(Records excerpted from a collection)
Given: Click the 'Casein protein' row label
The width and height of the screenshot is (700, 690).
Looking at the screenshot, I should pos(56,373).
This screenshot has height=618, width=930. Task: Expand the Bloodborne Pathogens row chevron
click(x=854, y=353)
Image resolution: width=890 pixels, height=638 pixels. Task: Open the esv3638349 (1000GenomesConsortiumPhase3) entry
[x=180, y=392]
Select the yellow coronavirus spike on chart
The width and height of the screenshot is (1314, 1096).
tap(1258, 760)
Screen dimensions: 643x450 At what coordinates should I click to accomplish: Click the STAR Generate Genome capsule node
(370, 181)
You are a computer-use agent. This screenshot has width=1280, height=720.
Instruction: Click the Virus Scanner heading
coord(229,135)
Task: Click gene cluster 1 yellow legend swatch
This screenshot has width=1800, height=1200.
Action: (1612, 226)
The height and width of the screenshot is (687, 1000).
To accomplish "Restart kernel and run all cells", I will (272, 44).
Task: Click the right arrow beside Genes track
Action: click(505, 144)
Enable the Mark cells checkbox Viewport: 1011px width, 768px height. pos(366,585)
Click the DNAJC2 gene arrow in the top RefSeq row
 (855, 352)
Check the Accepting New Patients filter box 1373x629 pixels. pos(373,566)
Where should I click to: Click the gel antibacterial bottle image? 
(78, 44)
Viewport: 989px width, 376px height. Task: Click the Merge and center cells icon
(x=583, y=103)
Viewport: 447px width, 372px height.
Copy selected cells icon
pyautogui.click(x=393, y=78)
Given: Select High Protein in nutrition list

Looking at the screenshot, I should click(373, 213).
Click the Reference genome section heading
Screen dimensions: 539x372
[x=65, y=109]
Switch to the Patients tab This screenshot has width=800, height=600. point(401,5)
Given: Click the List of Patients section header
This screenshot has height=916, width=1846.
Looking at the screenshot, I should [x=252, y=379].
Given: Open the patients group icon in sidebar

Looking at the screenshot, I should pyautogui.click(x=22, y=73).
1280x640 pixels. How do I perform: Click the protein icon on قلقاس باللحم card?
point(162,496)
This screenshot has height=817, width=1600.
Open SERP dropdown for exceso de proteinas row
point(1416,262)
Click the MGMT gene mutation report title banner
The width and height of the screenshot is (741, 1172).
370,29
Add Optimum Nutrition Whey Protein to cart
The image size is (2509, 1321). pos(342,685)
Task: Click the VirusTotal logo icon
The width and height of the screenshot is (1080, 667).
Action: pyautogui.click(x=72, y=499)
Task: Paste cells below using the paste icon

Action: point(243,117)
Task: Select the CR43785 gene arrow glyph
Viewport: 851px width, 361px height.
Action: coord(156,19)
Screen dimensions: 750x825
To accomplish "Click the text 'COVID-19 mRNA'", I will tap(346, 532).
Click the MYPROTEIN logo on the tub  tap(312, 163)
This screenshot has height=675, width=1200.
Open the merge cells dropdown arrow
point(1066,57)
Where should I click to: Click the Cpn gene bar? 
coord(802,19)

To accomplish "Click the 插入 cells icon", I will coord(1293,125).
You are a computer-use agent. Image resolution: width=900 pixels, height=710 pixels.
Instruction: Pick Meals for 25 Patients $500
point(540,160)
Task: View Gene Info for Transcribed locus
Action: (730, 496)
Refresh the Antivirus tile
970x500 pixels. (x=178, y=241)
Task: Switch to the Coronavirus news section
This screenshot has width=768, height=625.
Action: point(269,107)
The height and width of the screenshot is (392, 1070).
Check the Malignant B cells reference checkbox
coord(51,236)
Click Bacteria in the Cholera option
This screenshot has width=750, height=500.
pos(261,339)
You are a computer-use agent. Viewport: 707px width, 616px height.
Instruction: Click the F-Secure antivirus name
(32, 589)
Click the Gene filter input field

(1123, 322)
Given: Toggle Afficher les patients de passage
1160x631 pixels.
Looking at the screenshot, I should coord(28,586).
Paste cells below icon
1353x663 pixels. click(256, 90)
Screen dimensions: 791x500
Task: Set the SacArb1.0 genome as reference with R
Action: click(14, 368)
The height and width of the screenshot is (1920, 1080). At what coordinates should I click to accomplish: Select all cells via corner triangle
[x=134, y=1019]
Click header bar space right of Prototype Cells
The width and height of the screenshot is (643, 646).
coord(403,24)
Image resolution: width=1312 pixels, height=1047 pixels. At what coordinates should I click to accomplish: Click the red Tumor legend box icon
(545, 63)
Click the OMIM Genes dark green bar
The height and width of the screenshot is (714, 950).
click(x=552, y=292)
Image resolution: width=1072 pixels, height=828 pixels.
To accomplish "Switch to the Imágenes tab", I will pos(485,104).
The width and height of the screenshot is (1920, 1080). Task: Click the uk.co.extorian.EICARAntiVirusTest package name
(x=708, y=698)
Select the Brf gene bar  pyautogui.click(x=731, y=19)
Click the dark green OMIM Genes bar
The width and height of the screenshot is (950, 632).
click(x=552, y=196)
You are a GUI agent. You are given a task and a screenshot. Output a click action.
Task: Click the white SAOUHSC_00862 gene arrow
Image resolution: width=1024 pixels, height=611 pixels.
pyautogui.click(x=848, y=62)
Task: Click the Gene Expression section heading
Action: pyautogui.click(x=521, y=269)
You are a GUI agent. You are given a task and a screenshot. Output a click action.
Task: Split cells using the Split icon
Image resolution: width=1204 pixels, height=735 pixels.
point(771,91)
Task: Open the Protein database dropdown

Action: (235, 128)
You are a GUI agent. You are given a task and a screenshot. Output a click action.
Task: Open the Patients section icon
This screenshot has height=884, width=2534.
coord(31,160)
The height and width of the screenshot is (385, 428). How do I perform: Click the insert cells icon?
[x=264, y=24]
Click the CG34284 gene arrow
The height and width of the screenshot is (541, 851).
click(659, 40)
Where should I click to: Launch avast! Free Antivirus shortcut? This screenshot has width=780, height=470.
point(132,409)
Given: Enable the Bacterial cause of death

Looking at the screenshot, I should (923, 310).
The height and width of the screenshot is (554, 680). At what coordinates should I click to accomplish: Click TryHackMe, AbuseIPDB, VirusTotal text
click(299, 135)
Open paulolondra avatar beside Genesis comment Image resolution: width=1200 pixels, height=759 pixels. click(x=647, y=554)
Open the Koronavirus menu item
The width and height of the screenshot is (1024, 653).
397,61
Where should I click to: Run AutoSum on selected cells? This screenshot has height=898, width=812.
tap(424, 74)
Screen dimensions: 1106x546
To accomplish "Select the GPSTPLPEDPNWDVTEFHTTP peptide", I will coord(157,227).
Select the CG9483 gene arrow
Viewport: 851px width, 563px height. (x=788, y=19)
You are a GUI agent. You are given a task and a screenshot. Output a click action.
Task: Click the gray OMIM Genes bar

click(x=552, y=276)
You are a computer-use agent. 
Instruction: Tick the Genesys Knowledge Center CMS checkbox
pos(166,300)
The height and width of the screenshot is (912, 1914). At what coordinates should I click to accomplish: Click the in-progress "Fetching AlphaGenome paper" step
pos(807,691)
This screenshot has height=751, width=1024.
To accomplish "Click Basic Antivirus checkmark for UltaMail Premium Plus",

=== Task details ===
The answer is every entry, copied word for word.

=== Solution to this problem ===
Given: Click the 'Casein protein' row label
The width and height of the screenshot is (700, 690).
Looking at the screenshot, I should pos(56,373).
This screenshot has height=618, width=930. Task: Expand the Bloodborne Pathogens row chevron
click(x=854, y=353)
Image resolution: width=890 pixels, height=638 pixels. Task: Open the esv3638349 (1000GenomesConsortiumPhase3) entry
[x=180, y=392]
Select the yellow coronavirus spike on chart
The width and height of the screenshot is (1314, 1096).
tap(1258, 760)
Screen dimensions: 643x450 At what coordinates should I click to accomplish: Click the STAR Generate Genome capsule node
(370, 181)
You are a computer-use agent. This screenshot has width=1280, height=720.
Instruction: Click the Virus Scanner heading
coord(229,135)
Task: Click gene cluster 1 yellow legend swatch
This screenshot has width=1800, height=1200.
Action: (1612, 226)
The height and width of the screenshot is (687, 1000).
To accomplish "Restart kernel and run all cells", I will (272, 44).
Task: Click the right arrow beside Genes track
Action: click(505, 144)
Enable the Mark cells checkbox Viewport: 1011px width, 768px height. pos(366,585)
Click the DNAJC2 gene arrow in the top RefSeq row
 (855, 352)
Check the Accepting New Patients filter box 1373x629 pixels. pos(373,566)
Where should I click to: Click the gel antibacterial bottle image? 
(78, 44)
Viewport: 989px width, 376px height. Task: Click the Merge and center cells icon
(x=583, y=103)
Viewport: 447px width, 372px height.
Copy selected cells icon
pyautogui.click(x=393, y=78)
Given: Select High Protein in nutrition list

Looking at the screenshot, I should click(373, 213).
Click the Reference genome section heading
Screen dimensions: 539x372
[x=65, y=109]
Switch to the Patients tab This screenshot has width=800, height=600. point(401,5)
Given: Click the List of Patients section header
This screenshot has height=916, width=1846.
Looking at the screenshot, I should [x=252, y=379].
Given: Open the patients group icon in sidebar

Looking at the screenshot, I should pyautogui.click(x=22, y=73).
1280x640 pixels. How do I perform: Click the protein icon on قلقاس باللحم card?
point(162,496)
This screenshot has height=817, width=1600.
Open SERP dropdown for exceso de proteinas row
point(1416,262)
Click the MGMT gene mutation report title banner
The width and height of the screenshot is (741, 1172).
370,29
Add Optimum Nutrition Whey Protein to cart
The image size is (2509, 1321). pos(342,685)
Task: Click the VirusTotal logo icon
The width and height of the screenshot is (1080, 667).
Action: pyautogui.click(x=72, y=499)
Task: Paste cells below using the paste icon

Action: point(243,117)
Task: Select the CR43785 gene arrow glyph
Viewport: 851px width, 361px height.
Action: coord(156,19)
Screen dimensions: 750x825
To accomplish "Click the text 'COVID-19 mRNA'", I will tap(346, 532).
Click the MYPROTEIN logo on the tub  tap(312, 163)
This screenshot has height=675, width=1200.
Open the merge cells dropdown arrow
point(1066,57)
Where should I click to: Click the Cpn gene bar? 
coord(802,19)

To accomplish "Click the 插入 cells icon", I will coord(1293,125).
You are a computer-use agent. Image resolution: width=900 pixels, height=710 pixels.
Instruction: Pick Meals for 25 Patients $500
point(540,160)
Task: View Gene Info for Transcribed locus
Action: (730, 496)
Refresh the Antivirus tile
970x500 pixels. (x=178, y=241)
Task: Switch to the Coronavirus news section
This screenshot has width=768, height=625.
Action: point(269,107)
The height and width of the screenshot is (392, 1070).
Check the Malignant B cells reference checkbox
coord(51,236)
Click Bacteria in the Cholera option
This screenshot has width=750, height=500.
pos(261,339)
You are a computer-use agent. Viewport: 707px width, 616px height.
Instruction: Click the F-Secure antivirus name
(32, 589)
Click the Gene filter input field

(1123, 322)
Given: Toggle Afficher les patients de passage
1160x631 pixels.
Looking at the screenshot, I should coord(28,586).
Paste cells below icon
1353x663 pixels. click(256, 90)
Screen dimensions: 791x500
Task: Set the SacArb1.0 genome as reference with R
Action: click(14, 368)
The height and width of the screenshot is (1920, 1080). At what coordinates should I click to accomplish: Select all cells via corner triangle
[x=134, y=1019]
Click header bar space right of Prototype Cells
The width and height of the screenshot is (643, 646).
coord(403,24)
Image resolution: width=1312 pixels, height=1047 pixels. At what coordinates should I click to accomplish: Click the red Tumor legend box icon
(545, 63)
Click the OMIM Genes dark green bar
The height and width of the screenshot is (714, 950).
click(x=552, y=292)
Image resolution: width=1072 pixels, height=828 pixels.
To accomplish "Switch to the Imágenes tab", I will pos(485,104).
The width and height of the screenshot is (1920, 1080). Task: Click the uk.co.extorian.EICARAntiVirusTest package name
(x=708, y=698)
Select the Brf gene bar  pyautogui.click(x=731, y=19)
Click the dark green OMIM Genes bar
The width and height of the screenshot is (950, 632).
click(x=552, y=196)
You are a GUI agent. You are given a task and a screenshot. Output a click action.
Task: Click the white SAOUHSC_00862 gene arrow
Image resolution: width=1024 pixels, height=611 pixels.
pyautogui.click(x=848, y=62)
Task: Click the Gene Expression section heading
Action: pyautogui.click(x=521, y=269)
You are a GUI agent. You are given a task and a screenshot. Output a click action.
Task: Split cells using the Split icon
Image resolution: width=1204 pixels, height=735 pixels.
point(771,91)
Task: Open the Protein database dropdown

Action: (235, 128)
You are a GUI agent. You are given a task and a screenshot. Output a click action.
Task: Open the Patients section icon
This screenshot has height=884, width=2534.
coord(31,160)
The height and width of the screenshot is (385, 428). How do I perform: Click the insert cells icon?
[x=264, y=24]
Click the CG34284 gene arrow
The height and width of the screenshot is (541, 851).
click(659, 40)
Where should I click to: Launch avast! Free Antivirus shortcut? This screenshot has width=780, height=470.
point(132,409)
Given: Enable the Bacterial cause of death

Looking at the screenshot, I should (923, 310).
The height and width of the screenshot is (554, 680). At what coordinates should I click to accomplish: Click TryHackMe, AbuseIPDB, VirusTotal text
click(299, 135)
Open paulolondra avatar beside Genesis comment Image resolution: width=1200 pixels, height=759 pixels. click(x=647, y=554)
Open the Koronavirus menu item
The width and height of the screenshot is (1024, 653).
397,61
Where should I click to: Run AutoSum on selected cells? This screenshot has height=898, width=812.
tap(424, 74)
Screen dimensions: 1106x546
To accomplish "Select the GPSTPLPEDPNWDVTEFHTTP peptide", I will coord(157,227).
Select the CG9483 gene arrow
Viewport: 851px width, 563px height. (x=788, y=19)
You are a GUI agent. You are given a task and a screenshot. Output a click action.
Task: Click the gray OMIM Genes bar

click(x=552, y=276)
You are a computer-use agent. 
Instruction: Tick the Genesys Knowledge Center CMS checkbox
pos(166,300)
The height and width of the screenshot is (912, 1914). At what coordinates should I click to accomplish: Click the in-progress "Fetching AlphaGenome paper" step
pos(807,691)
This screenshot has height=751, width=1024.
To accomplish "Click Basic Antivirus checkmark for UltaMail Premium Plus",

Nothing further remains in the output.